Plasma glucose concentration during submaximal exercise at 70% wmax. Panel (a) illustrate absolute values, while panel (b) present the mean value over the 50-minute period. Significant differences between groups are indicated as: *p < 0.05, **p < 0.01, ***p < 0.001. Data are presented as mean±SD.

Figure S1 displays mean RER values and substrate oxidation rates (CHO/fat). Exercise onset caused a gradual, significant decrease in RER across trials (main effect of time: p < 0.001). RER remained consistently higher in CHO Pre-Ex vs. CHO Post-EX (mean difference 0.04, 95% CI = 0.03 to 0.05, interaction effect p < 0.001), leading to significantly lower FAT oxidation (p < 0.001) and significantly higher CHO oxidation (p < 0.001) with pre-exercise CHO intake compared to pre-exercise PLA intake (CHO Post-EX).

At exercise onset, CHO Pre-EX showed higher HR compared to CHO Post-EX, mean difference 6 ± 5 BPM/min (p = 0.004) (Figure S3).
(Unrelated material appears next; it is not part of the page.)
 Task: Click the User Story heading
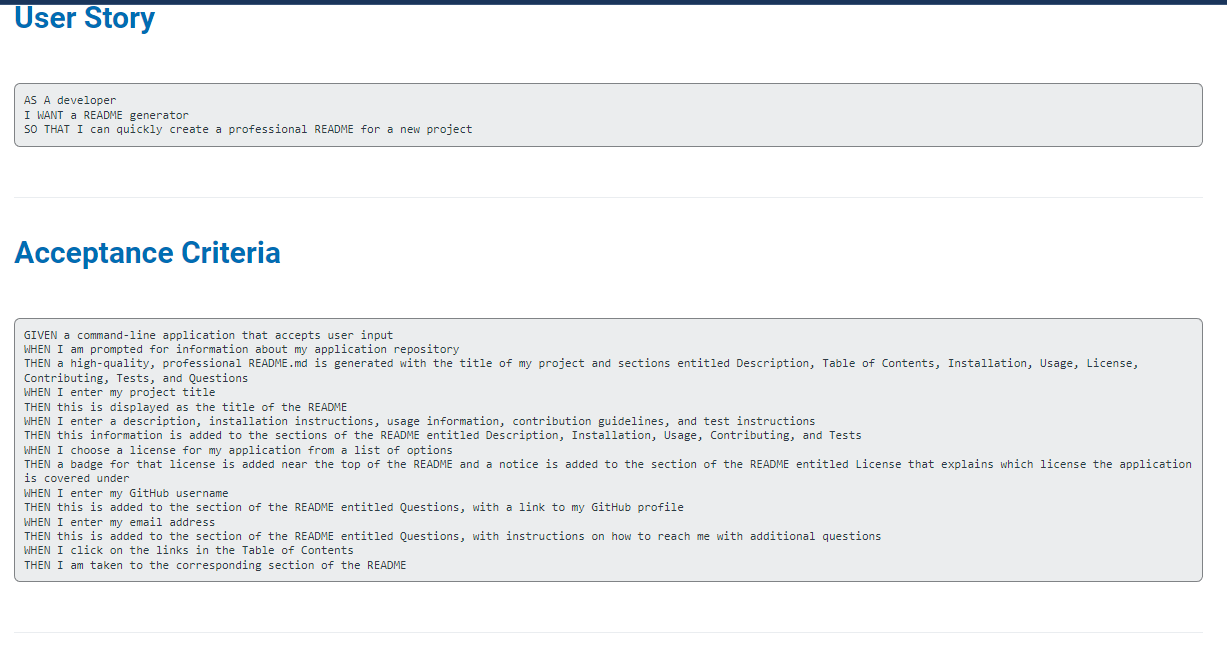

This significant HR difference persisted throughout the 50-min submaximal exercise (p = 0.032), with no significant RPE difference between trials (p = 0.338).
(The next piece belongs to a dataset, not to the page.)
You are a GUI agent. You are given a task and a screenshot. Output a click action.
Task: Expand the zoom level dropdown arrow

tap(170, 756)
CHO Pre-EX exhibited 20% higher absolute CHO oxidation than CHO Post-EX during 50 min at 70% Wmax +TT exercise (276 ± 34 g and 230 ± 34 g, respectively; p = 0.022). Conversely, fat oxidation was significantly lower (−63.0%) in CHO Pre-EX compared to CHO Post-EX (mean difference 17.5 ± 5.8 g; 95% CI = 13.0 to 21.9 g; p < 0.001). However, these substrate utilization differences did not affect TT performance (p = 0.189), with average completion times of 1477 ± 100 s and 1442 ± 78 s for CHO Pre-EX and CHO Post-EX, respectively.

3.2. Nocturnal glucose regulation

Glucose AUC significantly increased in CHO Post-EX during 21:00–24:00 compared to control (p < 0.001) and CHO Pre-EX (p = 0.007) (Figure 3a,b). However, no significant differences were observed in AUC across the three trials preformed between 24:00–03:00 and 03:00–06:00.

Figure 3.

Nocturnal glucose control after high intensity evening exercise. Panel (A) illustrate absolute glucose values during the period 21:00–06:00. Panel (B) shows the glucose area under the curve (AUC) for 3 h periods throughout the night. Significant difference (p < 0.05) between groups in panel (A) are indicated as; control and CHO pre-EX (a), control and CHO post-EX (b), CHO-Pre-EX and CHO post-EX (c) respectively. Significant differences between groups in panel (B) are indicated as: *p < 0.05, **p < 0.01, ***p < 0.001. Data are presented as mean±SD.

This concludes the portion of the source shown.